Rants and Silver Linings

Reacting to My Reactions


TILTed Mom in the only photo of me during a reaction – a mild one.  Turns out, documenting the moment is the last thing on anyone’s mind when I am in full reaction.

I had some extended family visit over the holidays and a familiar pattern played itself out again. Given any 10 day stretch of time, there will be at least one 12-24 hour period when I don’t feel well, when I don’t feel like my normal self. Usually it’s a mild to moderate reaction to some exposure, singular or additive, of some kind. This is my current norm; I wish the bad days were less frequent but it’s better than it was 2 years ago and much better than it was 20 years ago when it was chronic. My husband and kids are used to this, it is truly part of our family rhythm. Sometimes we even plan for it when the exposures are ones that I know about in advance and will do anyways. I try to schedule those for Fridays when I can count on a Worthless Mom Saturday since my husband will be around to help. Every time I feel sick, I hate it and beat myself up about it and get a little mad at the world. But once I physically feel better, so does my heart and mind so I am able to get back to my normal life.

**DATASET SECTION**.
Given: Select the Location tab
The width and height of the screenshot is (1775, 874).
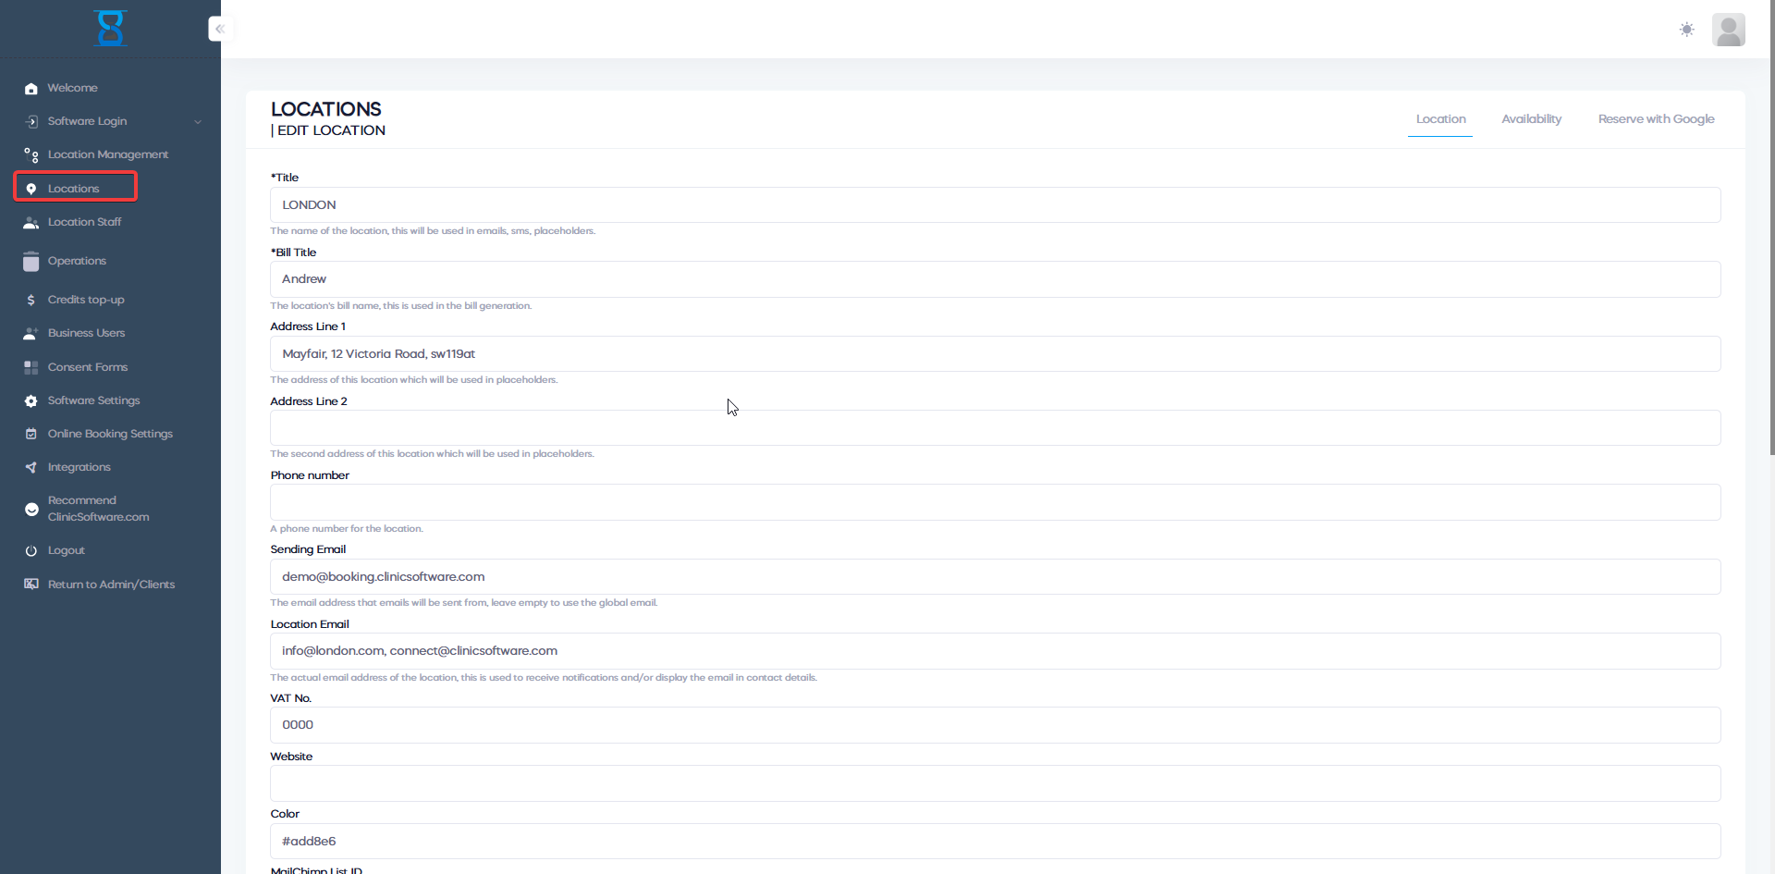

**TASK GOAL**. From the post about living with reactions, copy out the words between "Reacting to My Reactions" and "in full reaction.", inclusive.

**EXPECTED OUTPUT**.
Reacting to My Reactions


TILTed Mom in the only photo of me during a reaction – a mild one.  Turns out, documenting the moment is the last thing on anyone’s mind when I am in full reaction.